WHAT IS EXPECTED — Reproduce the listing that follows character for character, excluding its pictures.

THE INPUT —
= Beginning of Section =
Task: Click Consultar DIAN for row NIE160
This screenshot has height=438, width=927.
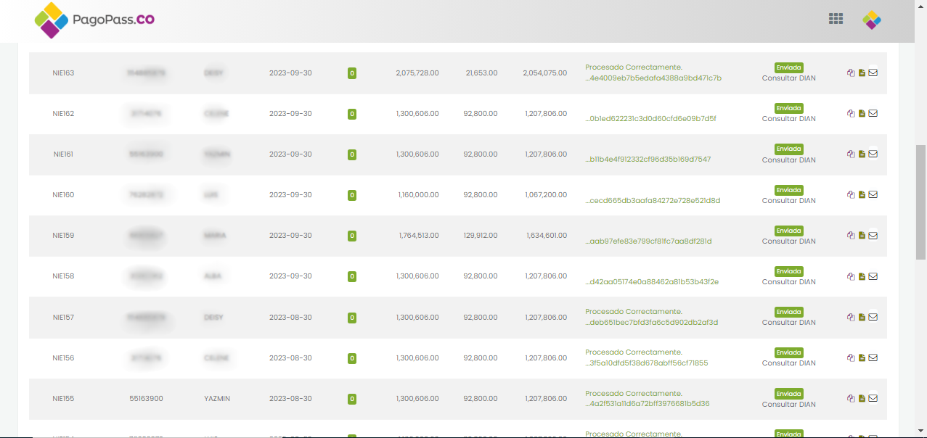Action: point(788,201)
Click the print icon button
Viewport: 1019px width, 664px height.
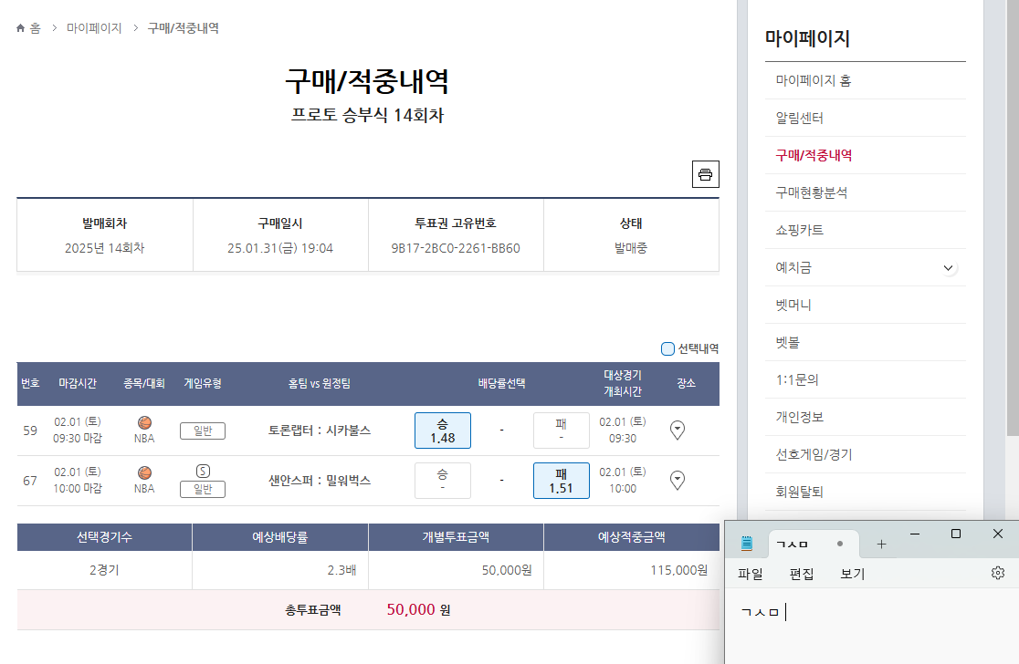coord(705,174)
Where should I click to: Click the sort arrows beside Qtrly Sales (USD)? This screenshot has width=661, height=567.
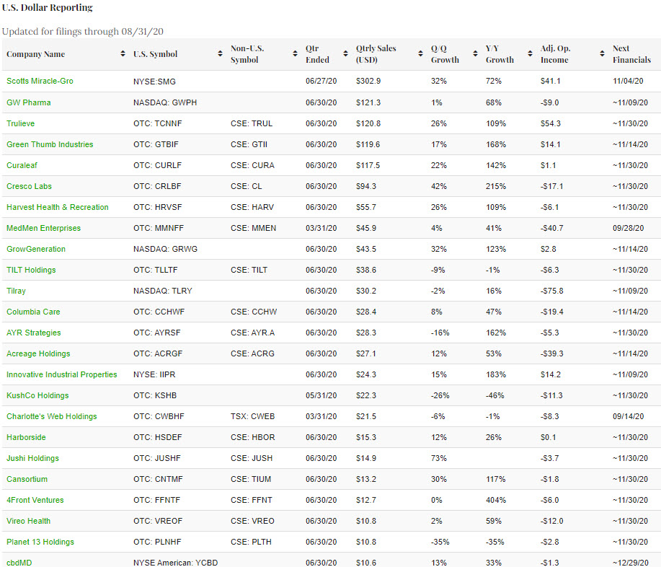point(420,55)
= End of Section =
EXERCISE ANSWER —
Task: Click Consultar DIAN for row NIE160
This screenshot has height=438, width=927.
Action: point(788,201)
Click the print icon button
Viewport: 1019px width, 664px height.
coord(705,174)
Where should I click to: Click the sort arrows beside Qtrly Sales (USD)? This screenshot has width=661, height=567.
point(420,55)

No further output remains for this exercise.